1. Clone the Repository
git clone [https://github.com/your-username/your-repo-name.git](https://github.com/your-username/your-repo-name.git)
cd your-repo-name
2. Create and Activate a Virtual Environment
This project requires a virtual environment to manage dependencies correctly.
macOS/Linux:
Bash
python3 -m venv venv
source venv/bin/activate
Windows:
Bash
python -m venv venv
.\venv\Scripts\activate
3. Install Dependencies
This project requires FFmpeg for audio processing.
Install FFmpeg:
On macOS (using Homebrew): brew install ffmpeg
On Ubuntu/Debian: sudo apt update && sudo apt install ffmpeg
On Windows: Download the executable from the official FFmpeg website and add it to your system's PATH.
Install Python Libraries:
Install all required Python packages using the requirements.txt file.
Bash
pip install -r requirements.txt
4. Run the Streamlit Application
Once the setup is complete, you can run the application.
Bash
streamlit run app.py
The application will open in a new tab in your web browser.
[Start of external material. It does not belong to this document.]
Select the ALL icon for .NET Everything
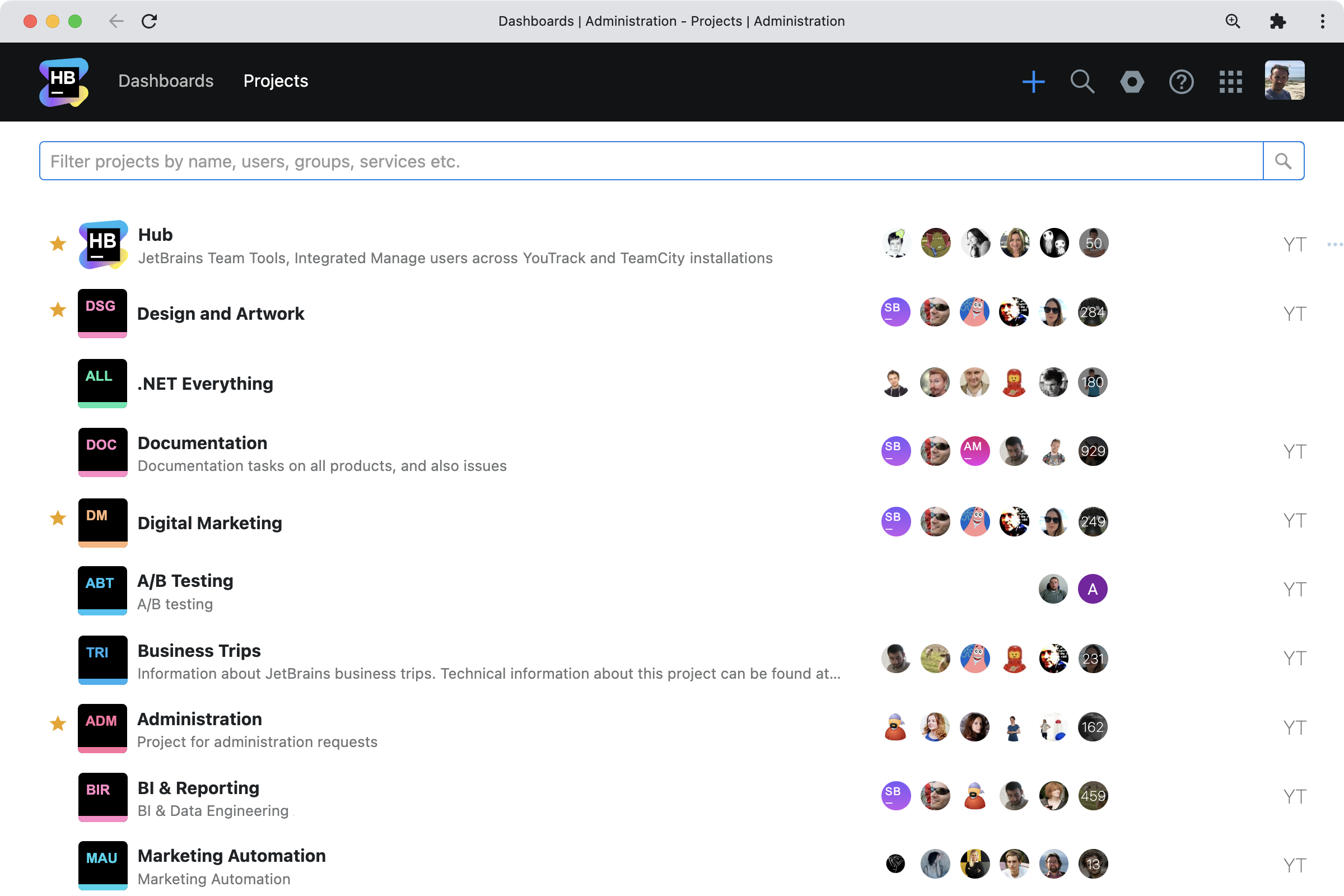 point(102,383)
📊 Model Performance and Limitations
The model achieves a test accuracy of approximately 40% on the 8-class RAVDESS dataset. While significantly better than random guessing (12.5%), there are known limitations:
Class Imbalance: A key issue is the model's performance on the 'disgust' emotion. This is a direct result of class imbalance in the RAVDESS dataset, where the 'disgust' category has less than half the samples of most other emotions. This leads to the model being less confident and accurate in predicting this specific emotion.
Language Dependency: The model is trained exclusively on North American English speakers and will not perform accurately on other languages.
🧹 Cleanup and Privacy Note
Privacy: Please note that any absolute file paths used during the initial data exploration phase have been removed from the scripts for user privacy and to ensure the code is system-agnostic.
Virtual Environment (venv): The venv folder, which contains the project-specific Python environment and libraries, has been intentionally removed from this repository to reduce the project size and ensure a clean setup. You must create your own venv as described in the setup instructions.